The study also claimed the BCG vaccine could be a ‘game-changer’ in the fight against coronavirus
Researchers in the US claimed to have established a link between the Bacillus Calmette-Guerin (BCG) vaccine, administered to millions of Indian children soon after birth to fight tuberculosis (TB), with lower cases of Covid-19 infection.
According to a report published by The Economic Times on Thursday, the yet to be published study from the New York Institute of Technology (NYIT) states that the harshness of coronavirus impact may be linked to national policies on BCG childhood vaccination, while citing the examples of Italy and the US.
The study also claimed that the BCG vaccine could be a "game-changer" in the fight against the deadly coronavirus.
"We found that countries without universal policies of BCG vaccination, such as Italy, the Netherlands, and the United States, have been more severely affected compared to countries with universal and long-standing BCG policies," the report quoted Gonzalo Otazu, assistant professor of biomedical sciences at NYIT, who leads the research team.
The team compared BCG vaccination policies of various nations with their Covid-19 morbidity and mortality and found a "significant positive correlation" between the year when universal BCG vaccination policies were adopted and the country's mortality rate, the report said.
According to the study, a combination of reduced morbidity and mortality could make the BCG vaccination a game-changer in the fight against Covid-19.
As one of the most widely used vaccines in the world, the BCG vaccine has existed for nearly a century and has been shown to be an effective tool in preventing meningitis and disseminated TB in children, the US researchers said in the report.
The inoculation is also believed to offer broad-ranging protection against respiratory infections, which present similar symptoms to Covid-19, they said.
The study comes at a time when the US reported almost 190,000 cases with more than 4,000 deaths, Italy with 105,000 cases and over 12,000 fatalities, and the Netherlands reported more than 12,000 cases of the disease and over 1,000 deaths.
However, Indian experts in the report said they were hopeful and encouraged but it was too early to say anything.
With the world's highest TB burden, India introduced its BCG mass immunization program in 1948.
As part of the program, the BCG vaccine is administered to millions of children at birth or soon after it, the report added.

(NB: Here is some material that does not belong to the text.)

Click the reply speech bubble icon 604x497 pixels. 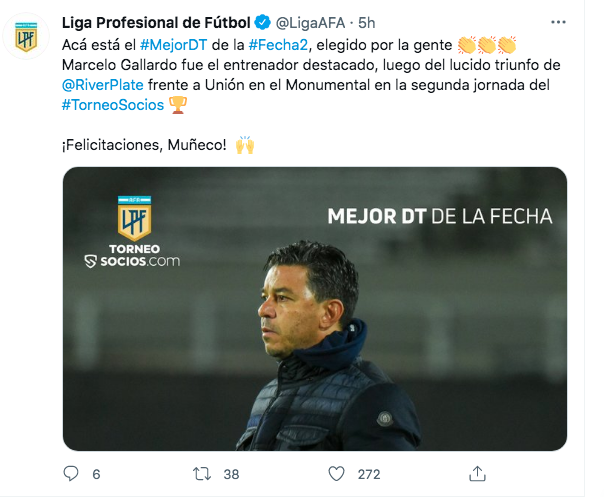pos(71,473)
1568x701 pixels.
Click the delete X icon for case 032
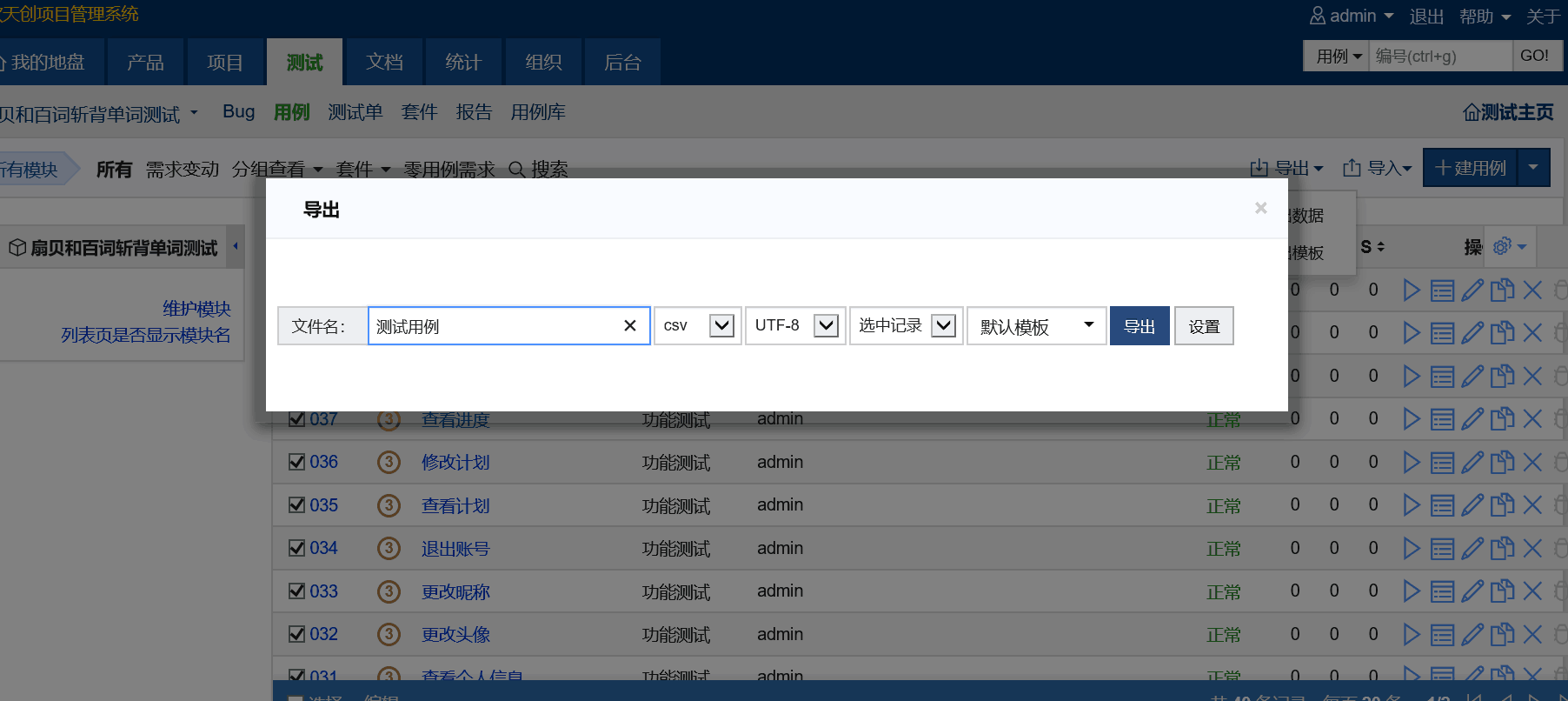[x=1532, y=634]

The vaccine is the live weakened form of mycobacterium bovis -- the causative agent of tuberculosis in cattle -- related to mycobacterium tuberculosis, the bacteria which causes tuberculosis in humans.
"Every small thing gives us a ray of hope. It will be premature to say anything now. But the silver lining is that the BCG vaccine has proved quite effective against the SARS infection also," Lovely Professional University (LPU)’s Senior Dean for Applied Medical Sciences Monica Gulati said in the report.
"It was effective not in the sense that it was able to cure, but it was able to reduce the intensity," she added.
Saying that SARS virus was also basically a "coronated virus," Gulati further explained: "So since the current pandemic is less intense in the countries with BCG vaccine intervention and that it was effective.”
The report also quoted Rakesh Mishra, director of the CSIR-Centre for Cellular and Molecular Biology (CCMB) in Hyderabad, as saying that the NYIT findings were interesting but more scientific details were needed.
"We have come across the study, but we don't have a lot of scientific details about it. At the same time, it is interesting, but this is not something we can depend on while making policies or approaches against COVID-19," Mishra added.
The report also mentioned that the study also highlighted Australian researchers announcing plans to fast track large-scale testing to see if the BCG vaccination can protect health workers from the coronavirus.
As TB cases fell in the late 20th century, several higher-income countries in Europe dropped their universal BCG policies between 1963 and 2010.
The researchers noted that among the 180 countries with BCG data available today, 157 countries currently recommend universal BCG vaccination, the report said.
The remaining 23 countries have either stopped BCG vaccination due to a reduction in TB incidence or have traditionally favoured selective vaccination of "at-risk" groups, they added.